1. Acusa-me de "impaciência" diante dos autores analisados. E me pergunto: "Impaciência"? Estou estudando essa
questão há décadas, três livros
meus anteriores prepararam-me para este, fiz não sei quantas viagens a museus e bibliotecas, testei minhas análises em
inúmeros cursos e conferências, submeti o texto a vários
leitores especializados dentro
e fora do Brasil. Portanto, se
há alguém "impaciente", não
sou eu.
2. A seguir, diz, sem demonstrar, que expulsei "o ator de cena para tomar a palavra". Ao
contrário. Usando instrumentos da filosofia, retórica e linguística, enfrento o problema
da linguagem e a linguagem do
problema, desfaço a "estratégia
da indecisão" e o "double bind"
linguístico e ideológico por
meio do desmonte intertextual
das falácias de Duchamp, Paz,
Barthes, Derrida, Jean Clair
e outros.
3. Estranha ainda é a observação de que eu deveria ter
"bom-humor e ironia neste livro". Aí, fiquei sem saber se ria
ou se chorava. Releia o ensaio
"Na Sapataria de Jacques Derrida". Aí, entro na linguagem
do filósofo sofista, jogo o jogo
que ele joga, parodisticamente,
desconstruo a desconstrução
do criador do desconstrucionismo apontando seus equívocos na polêmica com Heidegger, Meyer Schapiro e F. Jameson. E, se você não achar humor e ironia nas alucinações
críticas de Barthes sobre Cy
Twombly, que remeto gostosamente para "O Homem que
Confundiu a Mulher com o
Chapéu", de Oliver Sacks, aí,
meu caro, o mal-humorado
não sou eu.
4. A coisa se agrava. Marcelo
se entusiasma e, uma vez mais
sem dar exemplos, acusa-me
de "amadorismo", de "falta de
ruminação acadêmica", e de fazer "citações de segunda mão".

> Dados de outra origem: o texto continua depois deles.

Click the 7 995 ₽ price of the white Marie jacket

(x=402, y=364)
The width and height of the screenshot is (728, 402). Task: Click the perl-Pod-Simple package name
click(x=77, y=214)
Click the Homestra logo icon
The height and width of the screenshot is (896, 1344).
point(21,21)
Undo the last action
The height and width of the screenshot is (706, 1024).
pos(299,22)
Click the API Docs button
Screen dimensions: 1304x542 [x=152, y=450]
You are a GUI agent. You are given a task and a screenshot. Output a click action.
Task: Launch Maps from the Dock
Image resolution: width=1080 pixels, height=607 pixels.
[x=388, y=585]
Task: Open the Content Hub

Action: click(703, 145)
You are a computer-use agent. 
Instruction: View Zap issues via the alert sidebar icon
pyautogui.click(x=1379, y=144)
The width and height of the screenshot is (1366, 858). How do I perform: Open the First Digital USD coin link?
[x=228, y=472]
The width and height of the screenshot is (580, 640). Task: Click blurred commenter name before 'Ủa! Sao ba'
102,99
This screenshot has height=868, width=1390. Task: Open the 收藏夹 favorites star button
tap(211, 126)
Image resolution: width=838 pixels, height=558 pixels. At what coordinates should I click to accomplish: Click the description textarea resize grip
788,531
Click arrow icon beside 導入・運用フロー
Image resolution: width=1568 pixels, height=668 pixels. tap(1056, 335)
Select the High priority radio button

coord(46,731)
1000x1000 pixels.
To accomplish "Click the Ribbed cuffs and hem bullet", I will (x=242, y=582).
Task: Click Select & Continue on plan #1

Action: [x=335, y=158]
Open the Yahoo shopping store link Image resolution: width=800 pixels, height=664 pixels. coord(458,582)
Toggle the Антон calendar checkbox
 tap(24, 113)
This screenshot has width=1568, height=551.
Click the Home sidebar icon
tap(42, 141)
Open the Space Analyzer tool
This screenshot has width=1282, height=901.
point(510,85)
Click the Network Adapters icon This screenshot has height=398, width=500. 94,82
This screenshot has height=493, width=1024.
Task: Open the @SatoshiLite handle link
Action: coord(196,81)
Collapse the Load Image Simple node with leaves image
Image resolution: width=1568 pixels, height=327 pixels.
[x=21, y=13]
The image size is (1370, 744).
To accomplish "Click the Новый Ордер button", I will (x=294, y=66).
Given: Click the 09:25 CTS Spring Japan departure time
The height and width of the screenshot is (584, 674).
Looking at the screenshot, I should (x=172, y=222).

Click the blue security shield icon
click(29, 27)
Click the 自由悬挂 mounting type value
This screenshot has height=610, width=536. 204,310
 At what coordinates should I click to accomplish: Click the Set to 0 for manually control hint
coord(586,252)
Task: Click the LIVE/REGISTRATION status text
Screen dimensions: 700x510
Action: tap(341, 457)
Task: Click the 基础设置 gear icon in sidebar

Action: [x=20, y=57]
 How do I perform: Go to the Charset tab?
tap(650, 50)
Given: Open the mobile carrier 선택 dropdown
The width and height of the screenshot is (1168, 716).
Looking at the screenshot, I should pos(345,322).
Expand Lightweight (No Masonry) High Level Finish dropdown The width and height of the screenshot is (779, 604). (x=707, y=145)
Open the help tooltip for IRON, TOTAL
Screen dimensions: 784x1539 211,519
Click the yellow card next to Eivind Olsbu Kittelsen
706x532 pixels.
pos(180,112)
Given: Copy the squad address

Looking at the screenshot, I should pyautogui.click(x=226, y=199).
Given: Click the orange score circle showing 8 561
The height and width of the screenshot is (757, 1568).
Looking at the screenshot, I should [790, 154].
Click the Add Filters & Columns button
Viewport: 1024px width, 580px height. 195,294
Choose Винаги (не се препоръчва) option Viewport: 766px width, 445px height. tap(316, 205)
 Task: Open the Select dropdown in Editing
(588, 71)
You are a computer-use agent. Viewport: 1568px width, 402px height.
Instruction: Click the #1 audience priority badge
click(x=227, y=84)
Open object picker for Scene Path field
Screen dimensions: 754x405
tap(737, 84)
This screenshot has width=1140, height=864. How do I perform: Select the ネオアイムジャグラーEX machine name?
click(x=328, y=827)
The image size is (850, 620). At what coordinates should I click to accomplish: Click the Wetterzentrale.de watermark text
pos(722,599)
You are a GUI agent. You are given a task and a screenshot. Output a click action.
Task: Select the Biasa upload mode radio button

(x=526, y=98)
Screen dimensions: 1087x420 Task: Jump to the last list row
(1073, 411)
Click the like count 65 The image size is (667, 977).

Exclamo: "Jesus Christ!". Estou trazendo uma bibliografia
transdisciplinar nunca operacionalizada para estudar a
questão da arte contemporânea; estou revendo a teoria do
caos, a questão da entropia e
certos conceitos de física quântica em função da arte; estou
trazendo a neurociência para
tratar epistemologicamente da
agnosia visual e mental; estou
mostrando detalhadamente
como pensadores notáveis cometem notáveis equívocos; estou operacionalizando o "paradoxo do mentiroso" e a "argumentação em declive" para desarmar as armadilhas duchampianas; esmiúço as homonímias, paranomásias e anfibologias em Derrida, Barthes ou
Duchamp; enfim, estou mostrando que o rei não só está nu,
mas está vestido pela linguagem alheia, que é preciso ultrapassar os oxímoros paralisantes que coagularam a arte e a filosofia, e o comentarista da Folha não percebeu nada disso.
De resto, Marcelo diz que há
uns erros de revisão. Sempre os
há, qualquer autor sabe disso.
Se quiser anotá-los, eu os passarei à editora. Mas preferia
discutir ideias.
AFFONSO ROMANO DE SANT'ANNA é escritor e crítico, autor de "O Enigma Vazio: Impasses da
Arte e da Crítica" (Rocco).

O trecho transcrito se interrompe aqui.